英子が黙ったままほんの少しだけ頷いた。三津野はそれを感じた己の感覚に満足し、彼女のことにはそれ以上触れずに続けた。





「実は、戦後日本の上場会社は単に幹部従業員の協働組合であっただけではないんだ。





すべての従業員、戦前は職工といわれていた不安定な身分の工場労働者も含めて、会社に勤めている人間すべてに終身雇用が保証されるようになったのさ。経営学者であるジェームズ・アベグレンっていうアメリカ人は、日本式経営には「終身雇用・年功序列・企業別組合の三種の神器」があると総括してみせた。1958年のことだ。僕は11歳、あなたは9歳のときのことになるね。





大事なのは、そいつが幹部従業員だけではなく、すべての従業員から会社への強烈な忠誠心を獲得することができる仕組みだったということなんだよ。





「アベグレンという名まえなら知ってる。続けて」





英子は石像のように動かない。





「それが日本を敗戦の虚脱から復活させ、やがて高度成長に導いてゆく。それどころか、さらに石油ショックも克服し、1980年ころにはアメリカへの集中豪雨的輸出という状態にまで行きついてしまったってわけだ。

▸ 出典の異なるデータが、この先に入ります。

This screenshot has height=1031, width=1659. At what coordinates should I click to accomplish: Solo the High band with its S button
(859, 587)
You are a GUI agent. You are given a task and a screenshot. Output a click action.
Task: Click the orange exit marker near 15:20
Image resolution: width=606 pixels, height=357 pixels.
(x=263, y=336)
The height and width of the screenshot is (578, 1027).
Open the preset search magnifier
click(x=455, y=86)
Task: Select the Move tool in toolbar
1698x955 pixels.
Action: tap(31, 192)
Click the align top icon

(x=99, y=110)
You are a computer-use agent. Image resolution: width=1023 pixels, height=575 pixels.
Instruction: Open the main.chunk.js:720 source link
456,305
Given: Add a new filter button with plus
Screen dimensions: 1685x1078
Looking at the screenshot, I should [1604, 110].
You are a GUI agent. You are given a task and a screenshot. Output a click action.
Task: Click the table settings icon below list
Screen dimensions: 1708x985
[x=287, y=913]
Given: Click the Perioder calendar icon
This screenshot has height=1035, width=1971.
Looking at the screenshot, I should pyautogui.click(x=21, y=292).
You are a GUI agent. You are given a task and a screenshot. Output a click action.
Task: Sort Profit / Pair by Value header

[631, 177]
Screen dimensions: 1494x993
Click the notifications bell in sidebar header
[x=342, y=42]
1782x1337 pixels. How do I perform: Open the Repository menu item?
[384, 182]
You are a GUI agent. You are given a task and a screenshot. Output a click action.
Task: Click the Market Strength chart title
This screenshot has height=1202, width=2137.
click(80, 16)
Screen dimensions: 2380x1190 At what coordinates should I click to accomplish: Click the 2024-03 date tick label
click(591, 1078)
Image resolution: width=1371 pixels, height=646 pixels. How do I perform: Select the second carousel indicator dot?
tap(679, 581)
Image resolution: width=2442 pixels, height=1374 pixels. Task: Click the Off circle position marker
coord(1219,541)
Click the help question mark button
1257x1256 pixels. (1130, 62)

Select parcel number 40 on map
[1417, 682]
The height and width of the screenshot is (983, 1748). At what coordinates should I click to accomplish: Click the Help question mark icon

「で、そのころのアメリカ人にどう見えてたかっていうお話なのね。」





「そう。





アメリカの人々から見るとどういう風景か?調べてみれば調べてみるほど、日本の上場会社は株式会社ではない、フェアな存在ではないと思われてくる。得体の知れない不思議な生き物。どう考えたっておかしいではないか、株主が存在しない株式会社が上場しているだなんて!





とこうなるわけだ。





ま、日本が悪いところをなんとか探り出したってとこかな。」





石像がこっくりと頷いた。





「で、1985年のプラザ合意だ。日本に円の切り上げを強制したのさ。